Outro homem saiu da casa mais próxima e olhou-lhe o rosto.
— Este é o filho de
Don Corleone. Vou levá-lo para dentro.
Mike seguiu esse homem
até a casa do pai onde dois homens postados à porta deixaram-no entrar
juntamente com seu acompanhante.
A casa parecia estar
cheia de homens que ele não conhecia, até que ele entrou na sala de estar. Ali,
Michael viu a mulher de Tom Hagen, Thereza,
sentada hirtamente no sofá, fumando um cigarro. Na mesa de café à sua frente havia uma garrafa de
uísque. No outro lado do sofá
achava-se sentado o volumoso Clemenza.
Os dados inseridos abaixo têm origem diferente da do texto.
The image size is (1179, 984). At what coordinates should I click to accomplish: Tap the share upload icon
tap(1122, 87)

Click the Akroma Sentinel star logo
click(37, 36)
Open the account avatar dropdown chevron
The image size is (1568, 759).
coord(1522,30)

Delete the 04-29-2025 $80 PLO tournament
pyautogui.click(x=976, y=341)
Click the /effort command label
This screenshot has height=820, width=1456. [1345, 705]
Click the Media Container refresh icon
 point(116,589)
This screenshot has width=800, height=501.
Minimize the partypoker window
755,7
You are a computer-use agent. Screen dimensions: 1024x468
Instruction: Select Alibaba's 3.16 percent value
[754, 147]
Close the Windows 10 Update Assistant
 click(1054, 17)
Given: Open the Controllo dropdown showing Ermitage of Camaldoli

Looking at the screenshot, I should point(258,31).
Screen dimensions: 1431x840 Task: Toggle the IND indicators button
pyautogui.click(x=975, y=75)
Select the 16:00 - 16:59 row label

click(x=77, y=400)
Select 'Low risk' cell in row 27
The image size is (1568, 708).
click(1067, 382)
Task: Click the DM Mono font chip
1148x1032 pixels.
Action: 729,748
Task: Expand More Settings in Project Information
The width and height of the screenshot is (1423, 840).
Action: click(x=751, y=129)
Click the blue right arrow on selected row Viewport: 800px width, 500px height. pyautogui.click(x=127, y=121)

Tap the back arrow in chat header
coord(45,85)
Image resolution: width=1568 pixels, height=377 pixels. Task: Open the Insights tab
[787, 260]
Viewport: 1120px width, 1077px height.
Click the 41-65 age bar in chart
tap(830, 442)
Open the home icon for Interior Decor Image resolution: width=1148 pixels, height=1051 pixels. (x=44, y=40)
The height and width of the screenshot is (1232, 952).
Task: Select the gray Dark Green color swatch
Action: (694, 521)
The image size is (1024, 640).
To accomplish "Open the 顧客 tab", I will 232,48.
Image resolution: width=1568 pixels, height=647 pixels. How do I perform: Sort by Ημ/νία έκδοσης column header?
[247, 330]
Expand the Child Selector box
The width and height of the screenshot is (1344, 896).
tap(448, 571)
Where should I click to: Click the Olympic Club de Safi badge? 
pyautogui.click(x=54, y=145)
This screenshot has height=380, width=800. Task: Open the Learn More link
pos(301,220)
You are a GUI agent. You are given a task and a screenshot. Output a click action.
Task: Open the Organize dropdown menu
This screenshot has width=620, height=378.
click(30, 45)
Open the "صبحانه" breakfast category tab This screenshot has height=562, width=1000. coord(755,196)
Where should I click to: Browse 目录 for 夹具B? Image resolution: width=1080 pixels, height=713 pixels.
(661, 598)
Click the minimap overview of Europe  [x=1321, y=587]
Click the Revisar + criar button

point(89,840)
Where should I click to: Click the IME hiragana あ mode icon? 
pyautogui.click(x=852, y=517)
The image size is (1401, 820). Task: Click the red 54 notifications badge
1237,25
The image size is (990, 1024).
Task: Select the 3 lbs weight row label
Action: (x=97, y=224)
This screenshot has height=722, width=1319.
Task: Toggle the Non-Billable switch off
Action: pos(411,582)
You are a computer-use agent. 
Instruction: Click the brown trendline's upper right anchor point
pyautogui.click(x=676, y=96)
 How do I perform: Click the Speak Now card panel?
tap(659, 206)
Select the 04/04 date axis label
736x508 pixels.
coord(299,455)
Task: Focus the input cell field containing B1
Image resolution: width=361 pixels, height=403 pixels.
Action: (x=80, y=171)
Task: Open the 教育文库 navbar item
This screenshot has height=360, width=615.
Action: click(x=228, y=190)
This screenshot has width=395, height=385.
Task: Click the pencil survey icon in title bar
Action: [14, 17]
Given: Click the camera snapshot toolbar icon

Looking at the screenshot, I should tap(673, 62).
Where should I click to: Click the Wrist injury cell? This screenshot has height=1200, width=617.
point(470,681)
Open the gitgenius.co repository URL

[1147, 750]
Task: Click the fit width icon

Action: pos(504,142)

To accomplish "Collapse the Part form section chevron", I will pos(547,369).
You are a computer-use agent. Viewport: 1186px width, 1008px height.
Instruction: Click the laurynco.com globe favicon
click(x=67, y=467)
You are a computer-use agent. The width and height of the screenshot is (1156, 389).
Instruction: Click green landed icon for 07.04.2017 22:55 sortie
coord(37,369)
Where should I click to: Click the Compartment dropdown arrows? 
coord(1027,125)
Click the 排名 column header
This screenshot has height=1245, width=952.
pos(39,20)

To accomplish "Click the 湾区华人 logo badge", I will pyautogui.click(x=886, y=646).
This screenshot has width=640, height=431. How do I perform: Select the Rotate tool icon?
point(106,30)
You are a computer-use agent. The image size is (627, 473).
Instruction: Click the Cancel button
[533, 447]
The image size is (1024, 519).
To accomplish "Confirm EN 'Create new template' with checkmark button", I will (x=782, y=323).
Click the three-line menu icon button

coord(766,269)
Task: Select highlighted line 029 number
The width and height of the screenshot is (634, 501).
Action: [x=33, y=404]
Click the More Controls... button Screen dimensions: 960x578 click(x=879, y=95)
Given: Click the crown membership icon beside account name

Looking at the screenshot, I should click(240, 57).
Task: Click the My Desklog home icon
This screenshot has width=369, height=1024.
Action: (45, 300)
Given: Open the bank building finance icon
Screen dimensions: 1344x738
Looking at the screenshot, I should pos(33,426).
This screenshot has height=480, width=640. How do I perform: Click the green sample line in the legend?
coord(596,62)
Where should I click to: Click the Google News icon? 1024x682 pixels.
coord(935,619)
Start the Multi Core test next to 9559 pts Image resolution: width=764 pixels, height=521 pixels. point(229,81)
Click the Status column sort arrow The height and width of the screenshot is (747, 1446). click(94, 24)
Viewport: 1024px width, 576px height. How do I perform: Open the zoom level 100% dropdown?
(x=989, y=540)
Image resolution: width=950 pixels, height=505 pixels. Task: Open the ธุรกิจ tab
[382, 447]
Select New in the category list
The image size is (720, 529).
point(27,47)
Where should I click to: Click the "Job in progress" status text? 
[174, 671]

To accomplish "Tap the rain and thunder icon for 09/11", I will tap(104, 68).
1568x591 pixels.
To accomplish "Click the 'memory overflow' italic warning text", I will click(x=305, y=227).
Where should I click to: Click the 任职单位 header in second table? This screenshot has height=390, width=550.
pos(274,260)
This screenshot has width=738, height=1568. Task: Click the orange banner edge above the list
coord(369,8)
O rosto do caporegime se mostrava
impassível, mas ele suava, e o charuto em sua mão apresentava um brilho
completamente preto em conseqüência da saliva.
Clemenza veio
apertar-lhe a mão de modo consolador, murmurando:
— Sua mãe está no
hospital com seu pai, ele vai ficar bom.
Paulie Gatto
levantou-se para apertar-lhe a mão. Michael olhou para ele curiosamente. Sabia
que Paulie era guarda-costas de seu pai, mas não sabia que ele tinha ficado em
casa doente naquele dia. Percebeu porém certa tensão no rosto escuro e magro.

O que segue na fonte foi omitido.